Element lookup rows
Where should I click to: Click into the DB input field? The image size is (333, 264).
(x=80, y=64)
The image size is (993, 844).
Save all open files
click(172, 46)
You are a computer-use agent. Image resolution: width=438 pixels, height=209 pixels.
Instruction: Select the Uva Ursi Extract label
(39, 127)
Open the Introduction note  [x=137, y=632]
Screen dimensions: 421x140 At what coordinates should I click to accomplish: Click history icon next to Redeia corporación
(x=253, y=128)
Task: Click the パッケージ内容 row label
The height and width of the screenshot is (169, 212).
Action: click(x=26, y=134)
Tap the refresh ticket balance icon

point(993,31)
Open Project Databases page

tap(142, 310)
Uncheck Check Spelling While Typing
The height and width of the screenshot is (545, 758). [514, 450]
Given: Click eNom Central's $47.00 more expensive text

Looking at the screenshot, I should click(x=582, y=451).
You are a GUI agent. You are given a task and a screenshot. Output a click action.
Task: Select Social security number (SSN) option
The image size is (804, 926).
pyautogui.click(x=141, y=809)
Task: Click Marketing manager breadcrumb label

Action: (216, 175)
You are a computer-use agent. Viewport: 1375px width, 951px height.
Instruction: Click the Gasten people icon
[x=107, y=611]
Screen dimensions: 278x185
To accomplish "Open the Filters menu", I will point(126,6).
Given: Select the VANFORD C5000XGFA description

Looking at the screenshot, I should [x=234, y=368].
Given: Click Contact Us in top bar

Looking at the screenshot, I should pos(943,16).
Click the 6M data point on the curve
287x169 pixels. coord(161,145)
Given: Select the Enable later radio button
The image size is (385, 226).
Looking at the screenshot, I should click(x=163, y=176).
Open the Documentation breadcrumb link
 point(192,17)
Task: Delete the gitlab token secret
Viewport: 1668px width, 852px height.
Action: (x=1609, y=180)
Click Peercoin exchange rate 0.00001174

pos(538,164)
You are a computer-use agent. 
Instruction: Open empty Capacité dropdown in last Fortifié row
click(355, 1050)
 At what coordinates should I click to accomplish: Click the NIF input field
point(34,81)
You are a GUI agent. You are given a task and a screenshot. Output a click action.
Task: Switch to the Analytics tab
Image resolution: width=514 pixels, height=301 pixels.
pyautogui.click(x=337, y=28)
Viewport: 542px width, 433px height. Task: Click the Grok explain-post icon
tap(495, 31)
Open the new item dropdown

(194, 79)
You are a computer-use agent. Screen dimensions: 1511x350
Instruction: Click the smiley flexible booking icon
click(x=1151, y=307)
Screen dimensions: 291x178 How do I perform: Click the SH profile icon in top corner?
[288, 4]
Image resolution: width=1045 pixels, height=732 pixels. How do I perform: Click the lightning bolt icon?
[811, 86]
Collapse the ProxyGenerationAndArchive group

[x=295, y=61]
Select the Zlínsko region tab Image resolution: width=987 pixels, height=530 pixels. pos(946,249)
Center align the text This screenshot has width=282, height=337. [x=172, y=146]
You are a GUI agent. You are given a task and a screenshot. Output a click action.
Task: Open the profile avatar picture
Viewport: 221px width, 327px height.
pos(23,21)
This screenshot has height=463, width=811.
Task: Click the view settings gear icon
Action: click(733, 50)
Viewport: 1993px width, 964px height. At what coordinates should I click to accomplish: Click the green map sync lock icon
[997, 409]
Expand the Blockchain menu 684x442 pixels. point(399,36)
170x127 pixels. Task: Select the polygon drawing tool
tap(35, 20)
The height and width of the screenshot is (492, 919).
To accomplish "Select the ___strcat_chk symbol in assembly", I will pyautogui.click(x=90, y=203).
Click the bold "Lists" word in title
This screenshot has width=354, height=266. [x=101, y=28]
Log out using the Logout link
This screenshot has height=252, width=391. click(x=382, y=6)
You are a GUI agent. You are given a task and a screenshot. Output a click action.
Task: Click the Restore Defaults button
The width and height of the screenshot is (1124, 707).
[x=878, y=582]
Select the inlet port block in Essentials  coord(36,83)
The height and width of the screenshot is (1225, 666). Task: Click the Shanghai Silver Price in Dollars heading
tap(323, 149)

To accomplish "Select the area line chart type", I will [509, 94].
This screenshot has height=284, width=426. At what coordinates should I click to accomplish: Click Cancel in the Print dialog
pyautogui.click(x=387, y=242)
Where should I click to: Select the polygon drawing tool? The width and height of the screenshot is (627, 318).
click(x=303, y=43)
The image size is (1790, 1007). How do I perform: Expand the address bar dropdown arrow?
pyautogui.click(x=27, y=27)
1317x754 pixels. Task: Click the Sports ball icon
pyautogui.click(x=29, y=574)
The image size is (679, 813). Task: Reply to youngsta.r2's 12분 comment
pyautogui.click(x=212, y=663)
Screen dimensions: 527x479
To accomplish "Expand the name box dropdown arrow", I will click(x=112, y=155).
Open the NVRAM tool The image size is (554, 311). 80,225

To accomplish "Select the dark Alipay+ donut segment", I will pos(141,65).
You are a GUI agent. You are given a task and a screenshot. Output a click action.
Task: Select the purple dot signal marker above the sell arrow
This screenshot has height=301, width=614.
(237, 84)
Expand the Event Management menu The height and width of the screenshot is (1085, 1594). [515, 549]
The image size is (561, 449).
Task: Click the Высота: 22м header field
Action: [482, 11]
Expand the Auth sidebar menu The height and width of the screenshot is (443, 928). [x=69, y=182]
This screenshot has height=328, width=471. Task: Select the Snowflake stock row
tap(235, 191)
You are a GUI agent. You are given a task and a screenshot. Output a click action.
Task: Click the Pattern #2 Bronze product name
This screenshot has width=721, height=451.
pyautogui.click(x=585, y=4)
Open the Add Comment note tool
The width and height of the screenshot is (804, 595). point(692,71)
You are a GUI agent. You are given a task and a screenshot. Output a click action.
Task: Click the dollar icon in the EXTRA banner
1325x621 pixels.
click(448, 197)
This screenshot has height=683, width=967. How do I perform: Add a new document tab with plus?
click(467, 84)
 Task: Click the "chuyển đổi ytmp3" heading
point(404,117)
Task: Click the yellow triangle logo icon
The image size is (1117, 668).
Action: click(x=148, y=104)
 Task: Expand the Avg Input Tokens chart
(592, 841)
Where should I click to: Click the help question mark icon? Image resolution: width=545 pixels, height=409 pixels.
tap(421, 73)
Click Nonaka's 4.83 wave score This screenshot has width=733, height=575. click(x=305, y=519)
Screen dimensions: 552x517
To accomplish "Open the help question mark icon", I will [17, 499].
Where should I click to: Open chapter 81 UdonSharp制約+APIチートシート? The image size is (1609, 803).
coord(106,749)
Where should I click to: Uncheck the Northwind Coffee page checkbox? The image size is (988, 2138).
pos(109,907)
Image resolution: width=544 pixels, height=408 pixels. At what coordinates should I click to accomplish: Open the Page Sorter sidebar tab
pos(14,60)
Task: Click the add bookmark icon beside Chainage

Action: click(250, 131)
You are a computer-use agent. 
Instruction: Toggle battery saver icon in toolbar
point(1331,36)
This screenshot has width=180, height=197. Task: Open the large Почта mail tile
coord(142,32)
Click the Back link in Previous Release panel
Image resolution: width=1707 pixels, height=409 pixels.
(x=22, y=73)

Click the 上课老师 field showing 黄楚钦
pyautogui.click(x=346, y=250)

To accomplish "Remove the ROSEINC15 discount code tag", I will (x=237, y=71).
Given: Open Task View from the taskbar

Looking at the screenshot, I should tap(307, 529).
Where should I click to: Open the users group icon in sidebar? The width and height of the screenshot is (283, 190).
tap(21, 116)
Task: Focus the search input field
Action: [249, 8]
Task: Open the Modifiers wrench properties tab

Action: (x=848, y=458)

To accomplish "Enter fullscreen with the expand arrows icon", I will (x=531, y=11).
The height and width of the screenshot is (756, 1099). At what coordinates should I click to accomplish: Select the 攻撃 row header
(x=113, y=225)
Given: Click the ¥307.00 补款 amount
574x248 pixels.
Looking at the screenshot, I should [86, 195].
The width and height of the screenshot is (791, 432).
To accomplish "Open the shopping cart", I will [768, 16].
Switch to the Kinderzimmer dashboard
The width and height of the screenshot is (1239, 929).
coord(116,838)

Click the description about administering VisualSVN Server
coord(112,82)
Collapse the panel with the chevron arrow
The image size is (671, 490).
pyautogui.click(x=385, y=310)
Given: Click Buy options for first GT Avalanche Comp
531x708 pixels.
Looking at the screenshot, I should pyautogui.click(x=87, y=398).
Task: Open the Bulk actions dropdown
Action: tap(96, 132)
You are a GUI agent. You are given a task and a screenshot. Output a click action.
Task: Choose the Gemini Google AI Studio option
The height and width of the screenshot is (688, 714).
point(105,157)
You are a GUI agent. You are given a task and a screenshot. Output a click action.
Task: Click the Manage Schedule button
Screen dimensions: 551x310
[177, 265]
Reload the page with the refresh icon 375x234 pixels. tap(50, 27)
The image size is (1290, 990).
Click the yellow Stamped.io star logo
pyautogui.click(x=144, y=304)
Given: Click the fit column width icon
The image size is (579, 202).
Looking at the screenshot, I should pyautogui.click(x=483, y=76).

» **Task**: Retype the rows above, the stretch from the line containing "You are a computer-use agent. Viewport: 1375px" through the line containing "pyautogui.click(x=337, y=28)", including both of those lines.

» **Result of the task**:
You are a computer-use agent. Viewport: 1375px width, 951px height.
Instruction: Click the Gasten people icon
[x=107, y=611]
Screen dimensions: 278x185
To accomplish "Open the Filters menu", I will point(126,6).
Given: Select the VANFORD C5000XGFA description

Looking at the screenshot, I should [x=234, y=368].
Given: Click Contact Us in top bar

Looking at the screenshot, I should pos(943,16).
Click the 6M data point on the curve
287x169 pixels. coord(161,145)
Given: Select the Enable later radio button
The image size is (385, 226).
Looking at the screenshot, I should click(x=163, y=176).
Open the Documentation breadcrumb link
 point(192,17)
Task: Delete the gitlab token secret
Viewport: 1668px width, 852px height.
Action: (x=1609, y=180)
Click Peercoin exchange rate 0.00001174

pos(538,164)
You are a computer-use agent. 
Instruction: Open empty Capacité dropdown in last Fortifié row
click(355, 1050)
 At what coordinates should I click to accomplish: Click the NIF input field
point(34,81)
You are a GUI agent. You are given a task and a screenshot. Output a click action.
Task: Switch to the Analytics tab
Image resolution: width=514 pixels, height=301 pixels.
pyautogui.click(x=337, y=28)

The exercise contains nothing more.